Mongabay : Quelle est place est accordée aux communautés locales togolaises dans la gestion des aires marines protégées ?
Professeur Gabriel Hoinsoude Segniagbeto : Les pêcheurs sont les acteurs par excellence de la gestion des aires marines protégées, parce qu’ils connaissent mieux le milieu marin. Ils n’ont pas de GPS, mais ils savent là où il faut aller pour faire la pêche.
Avec leur niveau de connaissance de l’espace marin, si on met vraiment des moyens à leur disposition, on peut arriver à identifier et cartographier des zones de pêche. Ensuite, il faut confier la gestion des aires marines protégées à ces pêcheurs.
Au Sénégal, par exemple, les pêcheurs ou mieux les paysans sont fortement impliqués dans la gestion des aires marines protégées. Ce n’est pas la police ou la gendarmerie qui fait la surveillance, mais les pêcheurs eux-mêmes, parce qu’ils en tirent un intérêt.

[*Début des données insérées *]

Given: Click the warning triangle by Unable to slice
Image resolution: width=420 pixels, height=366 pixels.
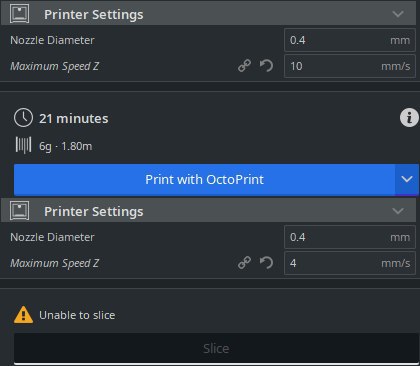Looking at the screenshot, I should tap(23, 315).
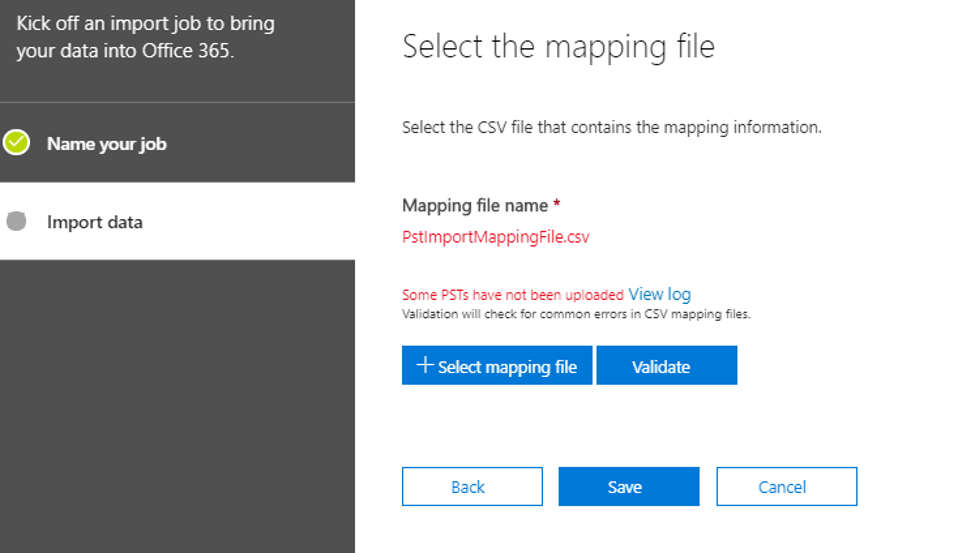Click the green checkmark beside Name your job

[16, 143]
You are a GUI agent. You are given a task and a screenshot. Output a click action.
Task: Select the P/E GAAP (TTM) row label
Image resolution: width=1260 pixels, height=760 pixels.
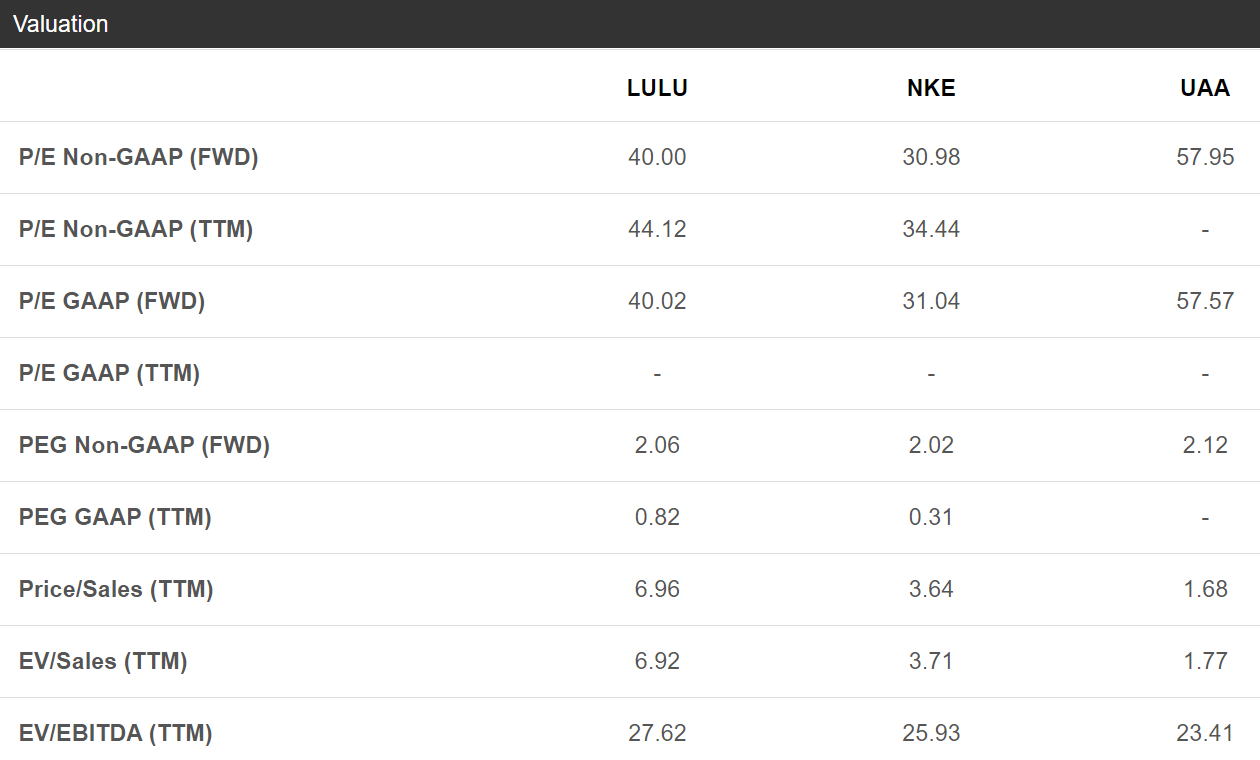tap(110, 373)
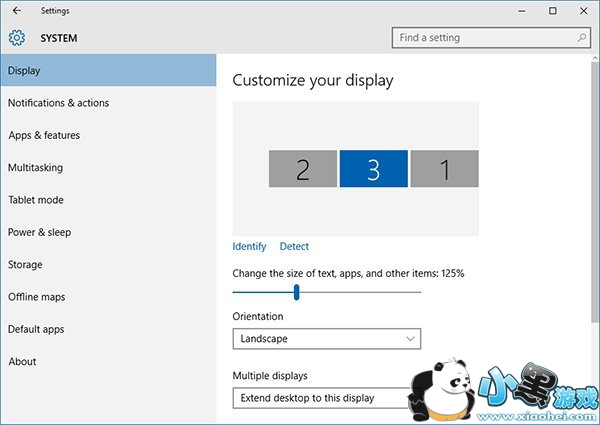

Mongabay : Pourriez-vous nous citer des exemples d’aires marines protégées qui incarnent une réussite sur le continent africain ?
Professeur Gabriel Hoinsoude Segniagbeto : En Afrique de l’Ouest, il y a le Sénégal qui a fait une belle avancée en matière d’aires marines protégées. Les zones que les sénégalais déclarent comme aires marines protégées, ce sont des zones où, à la plage, il n’y a rien comme arbres, l’essentiel c’est au niveau de la mer. Il y a des accords qui sont signés avec les pêcheurs pour déterminer les zones de pêche au niveau de la mer. La surveillance de ces espaces est ensuite confiée à ces acteurs. En Afrique centrale, il y a le Gabon qui se distingue avec le parc de Mayumba (Premier parc marin du Gabon, situé au sud-ouest du pays, le parc de Mayumba abrite sur 60 km les plus importantes plages de nidification des tortues luth au monde. Avec son étendue de 15 km en mer, il protège également des habitats marins pour les dauphins, les requins et les baleines à bosse, Ndlr). Outre ces pays, il y a aussi le Kenya, les Seychelles ou encore la Tanzanie qu’on peut citer.
Mongabay : Quels indicateurs permettent d’évaluer la réussite d’une aire marine protégée ?
Professeur Gabriel Hoinsoude Segniagbeto : La création d’une aire marine protégée passe par la définition des indicateurs. Il faut par exemple des indicateurs en termes de protection de la biodiversité, d’impacts socio-économiques, de gouvernance et d’obligation vis-à-vis des différentes conventions que le Togo a signées.
Mongabay : Quels défis le Togo pourrait rencontrer dans la mise en place et la gestion de ces aires marines ?
Professeur Gabriel Hoinsoude Segniagbeto : L’un des défis majeurs réside dans la difficulté de faire comprendre aux décideurs l’importance des aires marines protégées. La notion d’aire protégée de façon générale soulève déjà des inquiétudes. Cela va être encore plus compliqué quand on parlera d’aires marines protégées. Il y a des conflits dans la gestion des zones protégées, ce qui entraîne une certaine réticence, lorsqu’on parle d’aires marines protégées.
Mongabay : En tant que chercheur engagé dans la protection des espèces marines, comment votre parcours personnel et professionnel a influencé votre vision de la conservation marine au Togo ?
Professeur Gabriel Hoinsoude Segniagbeto : Cela fait 25 ans que je travaille sur le suivi des tortues marines. La conservation marine est un domaine très dynamique. On ne peut pas rester dans les idées qu’on s’est formulées il y a 20 ans.
Image de bannière : La tortue verte (Chelonia mydas) à la plage d’Agbodrafo sur la côte togolaise. Photo par le professeur Gabriel Hoinsoude Segniagbeto avec son aimable autorisation.